Correttamente questa ipotesi viene scartata nel momento in cui si avrebbe la “Letteratura mondo” quasi per
un’azione educativa come sostiene Gnisci, secondo cui la Letteratura della
migrazione sarebbe un’occasione per una
“mondializzazione” reciproca, viene mondializzata “la mente italiana e la letteratura italiana”
e dall’altra gli scrittori migranti
“accettano di educarsi letterariamente”. Ma neppure può pensarsi ad una
Letteratura mondo solo ed in virtù di traduzioni o circolazioni anche perché
come correttamente osserva Chiara Mengozzi “La Letteratura mondiale è lontana
dall’essere un pacifico convivio delle differenze” e “ le opere non
attraversano i confini e non accedono alla traduzione in uno spazio omogeneo
retto da rapporti di equità”. La studiosa fa derivare il problema di una
Letteratura mondiale da quanto già preconizzava Goethe all’inizio del
1800. Viene anche messo tra parentesi la
possibilità di denominare gli scritti di stranieri in Italia “Letteratura
dell’impegno”, quasi a rinverdire i momenti del “neorealismo” e di
letterati “engage”.
In “percorsi di
lettura” Chiara Mengozzi mette in risalto alcuni aspetti relativi agli
scritti a “quattro mani” come comunemente si dice, fatto che si è evoluto nella
pluriscrittura di un testo come è il caso di “Amiri”, e quindi il problema della autorialità, che
nacque subito spinoso con i testi “Immigrato” e “Volevo diventare bianca”. Poi analizza il senso delle autobiografie e
la narrazione del sé che va da una possibilità di liberazione ad una rinnovata
normatività conferita dalla scrittura, infine si prende in esame il problema
del nome straniero che viene espropriato,
rappresenta una stigmatizzazione, ma a volta viene rivendicato e
riappropriato.
La prima
impressione che si ha dalla lettura di questo testo, pur ampio e
scientificamente ben costruito, è che siamo ancora di fronte ad un testo per lo
più a carattere sociologico e/o di teoria della Letteratura. Non viene mai presa
in esame la qualità letteraria di un testo, anzi l’insistenza con cui i testi
autobiografici vengono detti “recits de vie”, sta a testimoniarne la
sottovalutazione estetica. Nessuno si porrebbe a classificare “On the road”

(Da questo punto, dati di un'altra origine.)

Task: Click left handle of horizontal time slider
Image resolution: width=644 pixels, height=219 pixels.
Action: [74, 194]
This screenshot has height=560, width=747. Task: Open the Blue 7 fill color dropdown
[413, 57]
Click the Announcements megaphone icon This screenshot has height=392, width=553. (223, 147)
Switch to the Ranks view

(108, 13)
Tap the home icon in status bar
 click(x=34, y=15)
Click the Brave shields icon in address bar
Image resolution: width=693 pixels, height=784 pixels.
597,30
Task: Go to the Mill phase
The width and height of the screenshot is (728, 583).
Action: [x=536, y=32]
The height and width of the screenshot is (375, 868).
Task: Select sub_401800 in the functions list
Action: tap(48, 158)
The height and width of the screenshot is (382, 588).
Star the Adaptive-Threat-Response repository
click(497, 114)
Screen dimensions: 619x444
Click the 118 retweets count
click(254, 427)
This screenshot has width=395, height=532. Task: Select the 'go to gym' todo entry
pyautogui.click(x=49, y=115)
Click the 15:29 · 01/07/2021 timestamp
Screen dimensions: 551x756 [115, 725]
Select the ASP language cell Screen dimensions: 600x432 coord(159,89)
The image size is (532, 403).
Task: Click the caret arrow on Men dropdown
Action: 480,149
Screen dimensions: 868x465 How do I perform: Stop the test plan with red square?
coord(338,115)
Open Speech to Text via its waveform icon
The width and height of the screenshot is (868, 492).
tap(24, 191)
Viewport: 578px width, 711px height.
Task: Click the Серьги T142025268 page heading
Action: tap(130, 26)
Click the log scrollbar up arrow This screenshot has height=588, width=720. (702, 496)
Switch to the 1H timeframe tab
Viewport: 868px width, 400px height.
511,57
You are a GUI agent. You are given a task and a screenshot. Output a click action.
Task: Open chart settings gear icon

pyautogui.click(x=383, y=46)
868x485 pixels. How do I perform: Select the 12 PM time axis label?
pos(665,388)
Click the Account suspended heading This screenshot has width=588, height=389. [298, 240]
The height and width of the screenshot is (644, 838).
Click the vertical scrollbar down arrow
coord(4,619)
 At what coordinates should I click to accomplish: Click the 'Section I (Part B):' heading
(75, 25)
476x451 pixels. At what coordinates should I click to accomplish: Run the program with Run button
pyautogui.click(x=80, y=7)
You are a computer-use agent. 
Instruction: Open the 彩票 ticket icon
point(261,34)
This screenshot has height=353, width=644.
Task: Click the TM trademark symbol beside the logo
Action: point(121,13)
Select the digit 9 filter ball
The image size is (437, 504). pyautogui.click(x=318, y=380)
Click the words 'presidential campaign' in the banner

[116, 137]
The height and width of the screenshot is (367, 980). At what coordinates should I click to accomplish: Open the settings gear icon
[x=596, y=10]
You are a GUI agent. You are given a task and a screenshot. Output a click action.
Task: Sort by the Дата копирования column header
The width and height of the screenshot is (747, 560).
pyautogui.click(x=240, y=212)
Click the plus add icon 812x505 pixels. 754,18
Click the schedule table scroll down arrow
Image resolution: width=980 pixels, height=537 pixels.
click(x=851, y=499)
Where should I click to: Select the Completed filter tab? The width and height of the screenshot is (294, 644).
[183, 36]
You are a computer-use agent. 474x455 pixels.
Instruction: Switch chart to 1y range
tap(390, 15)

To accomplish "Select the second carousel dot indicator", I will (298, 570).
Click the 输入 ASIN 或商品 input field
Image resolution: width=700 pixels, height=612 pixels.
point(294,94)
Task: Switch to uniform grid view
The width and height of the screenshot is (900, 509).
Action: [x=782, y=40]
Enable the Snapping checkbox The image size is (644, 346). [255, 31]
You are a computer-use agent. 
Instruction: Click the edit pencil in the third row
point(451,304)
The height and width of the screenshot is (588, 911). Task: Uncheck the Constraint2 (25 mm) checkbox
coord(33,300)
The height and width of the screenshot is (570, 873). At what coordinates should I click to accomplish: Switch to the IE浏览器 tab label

come un “recits de vie”. Anche molti testi di finzione vengono in qualche modo
sussunti a testi in parte autobiografici e quindi appartenenti al genere di
“recits de vie”, come se ogni testo letterario non contenga in sé elementi di
autobiografismo. Non si fa così giustizia agli autori delle cosiddette “scritture migranti”, che non amano essere
presi in esame per quanto di autobiografia ci sia in loro, me per la qualità
letteraria dei loro testi. Dopo vent’anni ritornare sulla scrittura a quattro
mani, sull’autobiografismo o racconti di vita lascia ancora perplessi, si rende
ancora più alto lo steccato che si vorrebbe assottigliare fra Letteratura della
migrazione e Letteratura italiana.
Per quanto
attiene alla denominazione: per quale ragione non è stata presa in esame quella
di “Letteratura nascente”, forse perché non è circolata in ambito accademico?
Siamo ancora ad uno iato fra società e mondo accademico, come se proprio con le
“scritture migranti” un ruolo importante di diffusione e stimolazione non sia
stato fatto dal mondo non accademico. Anche la funzione dell’associazione Eks&tra
è stata presa molto poco in considerazione, mentre tale associazione è stata un
volano fondamentale a metà degli anni
’90 per la crescita e sviluppo delle “scritture migranti”. Un esame più attento,
poi, andava riservato all’analisi della
denominazione non tanto di Letteratura mondiale, ma letteratura-mondo
ascendente a Glissant, perché pur prendendo le mosse da Goethe, il problema
della Letteratura mondo si pone sotto due punti di vista: a) il superamento
delle Letterature nazionali; b) i contenuti dei testi letterari che possono
dirsi Letteratura-mondo. Anche se questi due aspetti sono interconnessi perché
sono proprio i contenuti che determinano la disappartenenza ad una Letteratura
prettamente nazionale possono tuttavia essere analizzati anche separatamente.
Di fondamentale importanza mi pare il problema della deterritorializzazione,
che non viene per nulla preso in esame da Chiara Mengozzi e che è il filo rosso
presente in quasi tutte le opere delle “scritture migranti”.